• Exercise instructions
Beginning with the opening line, set down each line of the material below exactly, stopping once the line with "Click the Gideon Sundback portrait photo" is done.
-=-=-=-=-
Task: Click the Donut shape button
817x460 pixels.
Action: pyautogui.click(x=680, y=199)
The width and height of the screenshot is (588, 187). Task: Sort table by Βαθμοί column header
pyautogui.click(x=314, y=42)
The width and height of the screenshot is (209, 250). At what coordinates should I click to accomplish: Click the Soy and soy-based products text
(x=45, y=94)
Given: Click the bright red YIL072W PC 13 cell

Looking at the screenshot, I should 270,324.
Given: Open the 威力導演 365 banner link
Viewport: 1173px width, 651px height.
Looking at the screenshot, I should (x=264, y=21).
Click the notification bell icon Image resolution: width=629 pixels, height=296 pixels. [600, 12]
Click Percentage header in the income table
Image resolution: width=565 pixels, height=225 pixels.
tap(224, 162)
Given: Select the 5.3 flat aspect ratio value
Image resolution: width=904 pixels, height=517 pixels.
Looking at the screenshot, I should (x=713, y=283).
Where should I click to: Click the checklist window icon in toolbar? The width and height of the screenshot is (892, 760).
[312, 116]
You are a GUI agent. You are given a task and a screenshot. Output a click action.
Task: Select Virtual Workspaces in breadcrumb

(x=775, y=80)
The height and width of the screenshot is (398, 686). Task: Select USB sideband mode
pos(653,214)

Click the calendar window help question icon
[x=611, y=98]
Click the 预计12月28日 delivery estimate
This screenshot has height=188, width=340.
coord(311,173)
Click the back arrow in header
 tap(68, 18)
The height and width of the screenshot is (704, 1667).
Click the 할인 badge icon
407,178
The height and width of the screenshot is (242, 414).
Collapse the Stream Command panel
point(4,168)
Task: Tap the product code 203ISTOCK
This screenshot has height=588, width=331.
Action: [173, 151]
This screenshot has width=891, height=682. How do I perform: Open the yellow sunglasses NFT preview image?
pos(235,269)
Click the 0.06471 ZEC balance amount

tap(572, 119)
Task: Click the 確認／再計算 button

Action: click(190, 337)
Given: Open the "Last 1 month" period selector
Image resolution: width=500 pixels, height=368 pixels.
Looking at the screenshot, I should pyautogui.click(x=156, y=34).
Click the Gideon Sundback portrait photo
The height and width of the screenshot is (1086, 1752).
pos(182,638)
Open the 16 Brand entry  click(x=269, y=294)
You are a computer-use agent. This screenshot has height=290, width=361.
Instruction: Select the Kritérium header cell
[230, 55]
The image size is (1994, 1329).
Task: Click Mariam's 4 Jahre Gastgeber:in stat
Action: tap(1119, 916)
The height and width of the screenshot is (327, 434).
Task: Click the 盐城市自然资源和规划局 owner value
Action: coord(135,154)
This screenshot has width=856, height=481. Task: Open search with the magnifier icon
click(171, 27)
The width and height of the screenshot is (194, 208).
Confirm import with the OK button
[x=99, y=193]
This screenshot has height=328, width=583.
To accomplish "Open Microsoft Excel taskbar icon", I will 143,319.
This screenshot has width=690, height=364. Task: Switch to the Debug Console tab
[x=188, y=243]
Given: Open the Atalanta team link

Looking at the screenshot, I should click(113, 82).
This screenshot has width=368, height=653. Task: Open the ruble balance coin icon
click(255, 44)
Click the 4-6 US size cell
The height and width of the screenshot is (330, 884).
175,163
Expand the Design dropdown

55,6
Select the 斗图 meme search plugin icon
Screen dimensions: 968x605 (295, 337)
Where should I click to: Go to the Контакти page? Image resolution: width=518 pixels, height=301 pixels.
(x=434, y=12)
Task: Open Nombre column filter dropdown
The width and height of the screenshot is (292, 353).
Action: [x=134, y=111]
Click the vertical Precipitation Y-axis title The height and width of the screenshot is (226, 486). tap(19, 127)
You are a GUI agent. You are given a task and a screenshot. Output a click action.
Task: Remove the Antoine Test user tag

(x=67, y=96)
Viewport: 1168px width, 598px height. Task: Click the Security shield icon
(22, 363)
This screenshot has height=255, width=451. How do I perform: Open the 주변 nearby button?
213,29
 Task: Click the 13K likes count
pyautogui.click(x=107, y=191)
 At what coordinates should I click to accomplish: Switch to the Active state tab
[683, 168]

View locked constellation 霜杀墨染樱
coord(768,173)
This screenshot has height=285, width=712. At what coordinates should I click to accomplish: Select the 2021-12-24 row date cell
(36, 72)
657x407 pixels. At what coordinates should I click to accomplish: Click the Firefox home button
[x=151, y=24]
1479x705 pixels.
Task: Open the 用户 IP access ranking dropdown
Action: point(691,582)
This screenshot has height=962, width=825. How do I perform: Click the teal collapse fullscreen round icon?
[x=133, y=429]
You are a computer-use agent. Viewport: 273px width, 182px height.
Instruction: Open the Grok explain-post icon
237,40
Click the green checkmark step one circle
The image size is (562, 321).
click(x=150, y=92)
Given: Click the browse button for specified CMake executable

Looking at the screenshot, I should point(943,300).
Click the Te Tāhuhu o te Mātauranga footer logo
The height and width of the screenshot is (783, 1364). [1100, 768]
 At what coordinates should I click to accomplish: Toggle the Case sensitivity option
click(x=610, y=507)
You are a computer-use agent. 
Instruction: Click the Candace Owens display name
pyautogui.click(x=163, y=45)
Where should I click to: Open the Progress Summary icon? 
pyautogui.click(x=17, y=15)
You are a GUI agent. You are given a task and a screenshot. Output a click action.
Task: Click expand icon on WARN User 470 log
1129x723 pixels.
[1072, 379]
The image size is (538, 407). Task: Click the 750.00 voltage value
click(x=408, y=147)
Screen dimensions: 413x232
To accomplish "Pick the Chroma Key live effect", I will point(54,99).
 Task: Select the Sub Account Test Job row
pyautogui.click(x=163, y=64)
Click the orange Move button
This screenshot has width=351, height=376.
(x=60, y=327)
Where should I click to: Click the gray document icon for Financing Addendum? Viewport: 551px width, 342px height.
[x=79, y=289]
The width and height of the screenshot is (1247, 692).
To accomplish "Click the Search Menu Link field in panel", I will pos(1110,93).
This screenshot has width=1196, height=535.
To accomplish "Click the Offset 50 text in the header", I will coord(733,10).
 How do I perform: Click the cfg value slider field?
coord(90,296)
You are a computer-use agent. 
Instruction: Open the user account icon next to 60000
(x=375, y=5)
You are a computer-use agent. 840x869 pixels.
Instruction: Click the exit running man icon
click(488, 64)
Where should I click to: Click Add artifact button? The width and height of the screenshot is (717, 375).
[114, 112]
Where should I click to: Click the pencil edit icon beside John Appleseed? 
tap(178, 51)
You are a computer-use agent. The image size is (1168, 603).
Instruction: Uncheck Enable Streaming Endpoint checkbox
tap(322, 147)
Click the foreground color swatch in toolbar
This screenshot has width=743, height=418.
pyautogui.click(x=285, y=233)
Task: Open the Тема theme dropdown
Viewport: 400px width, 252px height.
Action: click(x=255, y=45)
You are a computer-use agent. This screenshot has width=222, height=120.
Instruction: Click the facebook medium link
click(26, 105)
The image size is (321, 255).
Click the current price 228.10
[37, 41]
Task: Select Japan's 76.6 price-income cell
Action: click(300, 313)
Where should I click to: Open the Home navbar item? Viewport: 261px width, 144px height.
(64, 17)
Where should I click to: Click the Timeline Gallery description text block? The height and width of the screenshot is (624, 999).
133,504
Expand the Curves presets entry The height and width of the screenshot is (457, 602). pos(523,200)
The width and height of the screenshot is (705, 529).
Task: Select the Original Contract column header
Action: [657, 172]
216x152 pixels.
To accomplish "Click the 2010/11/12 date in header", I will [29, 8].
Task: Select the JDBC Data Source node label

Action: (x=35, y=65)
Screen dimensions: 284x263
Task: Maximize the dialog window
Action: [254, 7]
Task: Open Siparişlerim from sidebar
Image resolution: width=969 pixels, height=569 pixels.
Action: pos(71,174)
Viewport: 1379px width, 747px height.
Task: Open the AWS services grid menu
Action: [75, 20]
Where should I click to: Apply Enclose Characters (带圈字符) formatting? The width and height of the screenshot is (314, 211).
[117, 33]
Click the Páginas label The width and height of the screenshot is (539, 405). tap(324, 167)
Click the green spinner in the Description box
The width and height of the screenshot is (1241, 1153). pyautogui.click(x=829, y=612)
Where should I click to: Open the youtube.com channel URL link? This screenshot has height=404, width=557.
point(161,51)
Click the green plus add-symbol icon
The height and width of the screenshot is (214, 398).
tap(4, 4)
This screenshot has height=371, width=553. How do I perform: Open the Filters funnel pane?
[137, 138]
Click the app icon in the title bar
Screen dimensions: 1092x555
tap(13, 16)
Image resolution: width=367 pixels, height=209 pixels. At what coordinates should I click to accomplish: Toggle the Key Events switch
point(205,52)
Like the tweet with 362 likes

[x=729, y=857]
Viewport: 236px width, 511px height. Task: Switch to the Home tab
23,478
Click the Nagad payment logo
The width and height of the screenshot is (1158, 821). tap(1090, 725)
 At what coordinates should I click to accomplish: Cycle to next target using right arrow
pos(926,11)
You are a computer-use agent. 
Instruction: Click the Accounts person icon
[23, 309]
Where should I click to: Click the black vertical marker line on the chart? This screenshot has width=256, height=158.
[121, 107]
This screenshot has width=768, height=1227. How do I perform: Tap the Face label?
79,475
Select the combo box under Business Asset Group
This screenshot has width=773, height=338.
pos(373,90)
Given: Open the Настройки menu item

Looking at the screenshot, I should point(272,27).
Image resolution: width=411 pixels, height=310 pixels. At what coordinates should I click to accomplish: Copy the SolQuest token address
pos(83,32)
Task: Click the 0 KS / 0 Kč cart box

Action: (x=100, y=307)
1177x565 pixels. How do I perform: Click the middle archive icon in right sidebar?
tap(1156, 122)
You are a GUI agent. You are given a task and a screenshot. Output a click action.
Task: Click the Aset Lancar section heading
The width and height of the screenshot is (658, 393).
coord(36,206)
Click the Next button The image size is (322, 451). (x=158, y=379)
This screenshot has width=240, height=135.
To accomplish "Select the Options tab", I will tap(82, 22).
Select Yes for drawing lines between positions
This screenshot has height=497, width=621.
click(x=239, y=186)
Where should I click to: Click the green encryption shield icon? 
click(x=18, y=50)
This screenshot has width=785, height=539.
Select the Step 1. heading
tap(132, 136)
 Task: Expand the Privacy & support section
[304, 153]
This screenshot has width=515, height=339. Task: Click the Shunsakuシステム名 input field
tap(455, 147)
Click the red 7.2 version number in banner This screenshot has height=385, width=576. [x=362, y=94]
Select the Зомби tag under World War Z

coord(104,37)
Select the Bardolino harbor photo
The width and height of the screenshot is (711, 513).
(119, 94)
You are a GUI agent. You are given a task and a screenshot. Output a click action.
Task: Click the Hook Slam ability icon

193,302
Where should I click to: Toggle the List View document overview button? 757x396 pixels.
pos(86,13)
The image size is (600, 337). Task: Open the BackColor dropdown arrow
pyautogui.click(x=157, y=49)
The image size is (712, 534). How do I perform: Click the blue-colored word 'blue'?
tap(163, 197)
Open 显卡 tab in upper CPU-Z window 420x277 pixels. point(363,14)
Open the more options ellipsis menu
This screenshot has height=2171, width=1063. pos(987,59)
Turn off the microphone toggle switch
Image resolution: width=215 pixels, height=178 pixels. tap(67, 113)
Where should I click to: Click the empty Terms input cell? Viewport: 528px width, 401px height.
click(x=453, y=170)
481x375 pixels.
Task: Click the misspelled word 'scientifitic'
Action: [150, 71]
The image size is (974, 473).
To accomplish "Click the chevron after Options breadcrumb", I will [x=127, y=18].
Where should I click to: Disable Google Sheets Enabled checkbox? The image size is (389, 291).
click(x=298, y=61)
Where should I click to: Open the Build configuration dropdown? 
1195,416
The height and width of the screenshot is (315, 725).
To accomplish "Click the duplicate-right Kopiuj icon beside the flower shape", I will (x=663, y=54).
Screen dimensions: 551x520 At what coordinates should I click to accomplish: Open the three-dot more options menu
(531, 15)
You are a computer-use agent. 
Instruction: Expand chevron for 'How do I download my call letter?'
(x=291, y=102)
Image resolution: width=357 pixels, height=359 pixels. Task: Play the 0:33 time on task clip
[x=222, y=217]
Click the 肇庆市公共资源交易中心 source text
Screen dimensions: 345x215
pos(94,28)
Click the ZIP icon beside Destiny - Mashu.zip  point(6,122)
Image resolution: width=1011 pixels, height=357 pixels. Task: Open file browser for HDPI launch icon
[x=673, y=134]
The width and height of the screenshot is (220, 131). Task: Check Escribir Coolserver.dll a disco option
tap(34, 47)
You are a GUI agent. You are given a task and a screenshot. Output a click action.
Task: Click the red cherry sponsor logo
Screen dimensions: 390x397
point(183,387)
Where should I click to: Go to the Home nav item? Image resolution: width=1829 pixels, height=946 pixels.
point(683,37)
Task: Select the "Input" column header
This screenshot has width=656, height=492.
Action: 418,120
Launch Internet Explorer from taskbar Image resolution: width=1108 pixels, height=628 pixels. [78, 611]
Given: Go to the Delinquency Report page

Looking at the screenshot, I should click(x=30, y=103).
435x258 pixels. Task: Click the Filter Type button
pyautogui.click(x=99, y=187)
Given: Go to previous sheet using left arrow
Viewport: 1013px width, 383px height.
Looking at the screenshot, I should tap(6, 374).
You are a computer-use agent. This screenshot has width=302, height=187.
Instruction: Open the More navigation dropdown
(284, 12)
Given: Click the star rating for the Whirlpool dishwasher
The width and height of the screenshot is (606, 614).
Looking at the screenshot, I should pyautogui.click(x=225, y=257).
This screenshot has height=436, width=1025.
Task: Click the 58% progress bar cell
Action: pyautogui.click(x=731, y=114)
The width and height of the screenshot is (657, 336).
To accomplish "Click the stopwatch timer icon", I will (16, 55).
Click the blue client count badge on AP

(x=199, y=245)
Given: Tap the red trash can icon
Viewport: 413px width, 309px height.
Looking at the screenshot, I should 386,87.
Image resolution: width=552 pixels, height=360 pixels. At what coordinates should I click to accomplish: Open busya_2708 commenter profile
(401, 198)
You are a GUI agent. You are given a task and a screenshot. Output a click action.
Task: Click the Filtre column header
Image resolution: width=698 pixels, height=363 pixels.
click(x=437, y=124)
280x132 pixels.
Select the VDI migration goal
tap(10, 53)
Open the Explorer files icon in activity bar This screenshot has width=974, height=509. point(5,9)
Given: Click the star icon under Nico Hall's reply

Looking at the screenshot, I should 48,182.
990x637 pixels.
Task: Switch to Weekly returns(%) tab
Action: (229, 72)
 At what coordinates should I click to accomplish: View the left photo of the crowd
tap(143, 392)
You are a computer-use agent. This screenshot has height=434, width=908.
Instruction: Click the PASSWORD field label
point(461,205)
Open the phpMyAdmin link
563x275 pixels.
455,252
-=-=-=-=-
• Exercise output
Task: Click the Donut shape button
817x460 pixels.
Action: pyautogui.click(x=680, y=199)
The width and height of the screenshot is (588, 187). Task: Sort table by Βαθμοί column header
pyautogui.click(x=314, y=42)
The width and height of the screenshot is (209, 250). At what coordinates should I click to accomplish: Click the Soy and soy-based products text
(x=45, y=94)
Given: Click the bright red YIL072W PC 13 cell

Looking at the screenshot, I should 270,324.
Given: Open the 威力導演 365 banner link
Viewport: 1173px width, 651px height.
Looking at the screenshot, I should (x=264, y=21).
Click the notification bell icon Image resolution: width=629 pixels, height=296 pixels. [600, 12]
Click Percentage header in the income table
Image resolution: width=565 pixels, height=225 pixels.
tap(224, 162)
Given: Select the 5.3 flat aspect ratio value
Image resolution: width=904 pixels, height=517 pixels.
Looking at the screenshot, I should (x=713, y=283).
Where should I click to: Click the checklist window icon in toolbar? The width and height of the screenshot is (892, 760).
[312, 116]
You are a GUI agent. You are given a task and a screenshot. Output a click action.
Task: Select Virtual Workspaces in breadcrumb

(x=775, y=80)
The height and width of the screenshot is (398, 686). Task: Select USB sideband mode
pos(653,214)

Click the calendar window help question icon
[x=611, y=98]
Click the 预计12月28日 delivery estimate
This screenshot has height=188, width=340.
coord(311,173)
Click the back arrow in header
 tap(68, 18)
The height and width of the screenshot is (704, 1667).
Click the 할인 badge icon
407,178
The height and width of the screenshot is (242, 414).
Collapse the Stream Command panel
point(4,168)
Task: Tap the product code 203ISTOCK
This screenshot has height=588, width=331.
Action: [173, 151]
This screenshot has width=891, height=682. How do I perform: Open the yellow sunglasses NFT preview image?
pos(235,269)
Click the 0.06471 ZEC balance amount

tap(572, 119)
Task: Click the 確認／再計算 button

Action: click(190, 337)
Given: Open the "Last 1 month" period selector
Image resolution: width=500 pixels, height=368 pixels.
Looking at the screenshot, I should pyautogui.click(x=156, y=34).
Click the Gideon Sundback portrait photo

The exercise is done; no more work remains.